If any of this sounds familiar, then try this little experiment over the summer. Start by asking yourself some questions:

  1. If I am having a good class- I’m on my leg, I feel centered and balanced- does that change if I stop looking in the mirror?
  2. Does my image of my body or technique get better or worse when I see myself?
  3. When I see my image in a distorted mirror (the so-called “fat” mirror), does this change how I feel about myself or my dancing?
  4. When my reflection is “taken away” or covered, do I panic? Do I lose my center and my bearings? If so, how long does it take for me to get re-oriented?

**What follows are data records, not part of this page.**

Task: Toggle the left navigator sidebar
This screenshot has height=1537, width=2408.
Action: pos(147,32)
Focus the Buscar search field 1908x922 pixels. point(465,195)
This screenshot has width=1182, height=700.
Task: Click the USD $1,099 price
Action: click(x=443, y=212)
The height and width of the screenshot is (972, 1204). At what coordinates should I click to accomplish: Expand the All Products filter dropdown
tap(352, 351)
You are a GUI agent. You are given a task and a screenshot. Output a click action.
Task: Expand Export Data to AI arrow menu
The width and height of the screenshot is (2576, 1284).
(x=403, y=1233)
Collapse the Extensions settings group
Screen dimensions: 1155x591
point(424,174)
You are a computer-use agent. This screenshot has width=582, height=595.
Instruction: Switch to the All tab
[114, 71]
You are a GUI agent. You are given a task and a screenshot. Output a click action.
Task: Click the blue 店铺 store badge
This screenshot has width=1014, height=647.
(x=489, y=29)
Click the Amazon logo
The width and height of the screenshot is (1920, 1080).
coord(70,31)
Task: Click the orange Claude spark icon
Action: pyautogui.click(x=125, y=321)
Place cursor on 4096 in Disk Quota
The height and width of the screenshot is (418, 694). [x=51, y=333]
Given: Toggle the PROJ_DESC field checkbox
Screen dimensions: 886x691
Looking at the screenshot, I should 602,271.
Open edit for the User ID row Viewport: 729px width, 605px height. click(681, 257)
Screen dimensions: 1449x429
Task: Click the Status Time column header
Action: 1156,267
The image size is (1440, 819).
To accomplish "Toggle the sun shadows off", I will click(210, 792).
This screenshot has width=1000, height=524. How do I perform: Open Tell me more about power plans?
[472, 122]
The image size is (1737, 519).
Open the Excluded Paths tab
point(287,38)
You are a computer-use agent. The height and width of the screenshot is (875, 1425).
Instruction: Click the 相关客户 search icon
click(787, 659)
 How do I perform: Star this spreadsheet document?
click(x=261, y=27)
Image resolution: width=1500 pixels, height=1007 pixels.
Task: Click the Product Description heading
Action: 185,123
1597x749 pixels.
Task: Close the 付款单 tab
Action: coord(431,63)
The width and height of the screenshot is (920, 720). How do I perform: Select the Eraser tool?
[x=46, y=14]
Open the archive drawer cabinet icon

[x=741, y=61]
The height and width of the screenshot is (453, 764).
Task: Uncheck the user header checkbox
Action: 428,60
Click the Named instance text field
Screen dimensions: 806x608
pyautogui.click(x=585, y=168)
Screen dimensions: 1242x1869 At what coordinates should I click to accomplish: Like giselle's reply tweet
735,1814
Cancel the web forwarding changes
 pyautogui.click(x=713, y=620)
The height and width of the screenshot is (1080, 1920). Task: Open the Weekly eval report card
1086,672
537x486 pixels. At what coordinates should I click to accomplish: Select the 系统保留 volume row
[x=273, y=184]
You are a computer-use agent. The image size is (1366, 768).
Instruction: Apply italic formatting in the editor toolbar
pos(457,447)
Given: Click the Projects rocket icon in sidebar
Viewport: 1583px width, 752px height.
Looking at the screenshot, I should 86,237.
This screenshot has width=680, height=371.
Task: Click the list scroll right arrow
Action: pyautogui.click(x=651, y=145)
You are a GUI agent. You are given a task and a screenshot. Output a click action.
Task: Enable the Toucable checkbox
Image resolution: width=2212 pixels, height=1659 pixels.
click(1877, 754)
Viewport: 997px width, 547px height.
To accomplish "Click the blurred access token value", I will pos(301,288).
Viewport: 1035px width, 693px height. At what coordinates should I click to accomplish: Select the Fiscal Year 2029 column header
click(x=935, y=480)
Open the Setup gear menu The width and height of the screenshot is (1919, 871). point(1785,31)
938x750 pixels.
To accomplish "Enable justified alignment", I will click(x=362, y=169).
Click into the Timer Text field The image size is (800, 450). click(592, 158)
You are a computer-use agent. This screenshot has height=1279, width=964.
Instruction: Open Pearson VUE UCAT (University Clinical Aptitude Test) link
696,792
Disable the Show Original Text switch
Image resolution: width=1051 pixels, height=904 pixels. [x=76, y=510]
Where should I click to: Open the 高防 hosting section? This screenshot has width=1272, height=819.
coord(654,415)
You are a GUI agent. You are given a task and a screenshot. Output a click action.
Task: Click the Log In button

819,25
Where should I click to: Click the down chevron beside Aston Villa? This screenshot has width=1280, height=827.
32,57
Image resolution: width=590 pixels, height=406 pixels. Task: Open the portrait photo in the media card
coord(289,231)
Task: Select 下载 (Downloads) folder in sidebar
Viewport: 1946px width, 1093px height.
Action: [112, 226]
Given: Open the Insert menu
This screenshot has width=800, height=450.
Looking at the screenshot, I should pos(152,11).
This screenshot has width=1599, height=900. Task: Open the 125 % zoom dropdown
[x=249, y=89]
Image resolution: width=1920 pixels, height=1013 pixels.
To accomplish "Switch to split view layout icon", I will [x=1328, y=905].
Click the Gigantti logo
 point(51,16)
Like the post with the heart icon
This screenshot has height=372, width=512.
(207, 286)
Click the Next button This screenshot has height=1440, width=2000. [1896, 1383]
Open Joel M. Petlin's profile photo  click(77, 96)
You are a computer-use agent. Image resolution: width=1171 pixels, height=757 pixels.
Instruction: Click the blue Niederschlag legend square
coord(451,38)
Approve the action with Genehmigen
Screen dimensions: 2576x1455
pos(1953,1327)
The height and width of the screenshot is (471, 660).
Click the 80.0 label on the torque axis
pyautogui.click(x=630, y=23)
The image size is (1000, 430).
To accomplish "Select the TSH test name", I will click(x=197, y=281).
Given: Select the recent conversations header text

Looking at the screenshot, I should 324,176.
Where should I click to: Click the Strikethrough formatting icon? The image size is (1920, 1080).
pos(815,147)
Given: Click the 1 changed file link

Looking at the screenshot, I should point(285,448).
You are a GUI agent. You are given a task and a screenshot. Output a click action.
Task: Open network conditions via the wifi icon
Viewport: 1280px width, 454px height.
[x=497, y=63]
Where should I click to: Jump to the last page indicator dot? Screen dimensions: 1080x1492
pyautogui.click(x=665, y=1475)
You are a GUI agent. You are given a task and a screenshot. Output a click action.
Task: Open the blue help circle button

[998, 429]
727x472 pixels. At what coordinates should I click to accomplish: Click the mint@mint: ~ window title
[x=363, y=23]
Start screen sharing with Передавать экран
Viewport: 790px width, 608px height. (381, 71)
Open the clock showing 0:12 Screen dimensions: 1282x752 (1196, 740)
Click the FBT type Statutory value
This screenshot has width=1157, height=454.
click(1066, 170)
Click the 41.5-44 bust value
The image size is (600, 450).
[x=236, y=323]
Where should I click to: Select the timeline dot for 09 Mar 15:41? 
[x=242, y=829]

  5. How much time do I spend correcting errors vs. noticing other things about myself (hair, make-up, leotard, etc) or other dancers?

Your answers to these questions may indicate that it’s time to start thinking about how to change your relationship with the mirror. It will take some time, but will be well worth the effort. You’ll dance in a more organic way if your movement comes from what you feel in your body, rather than what you see with your eyes.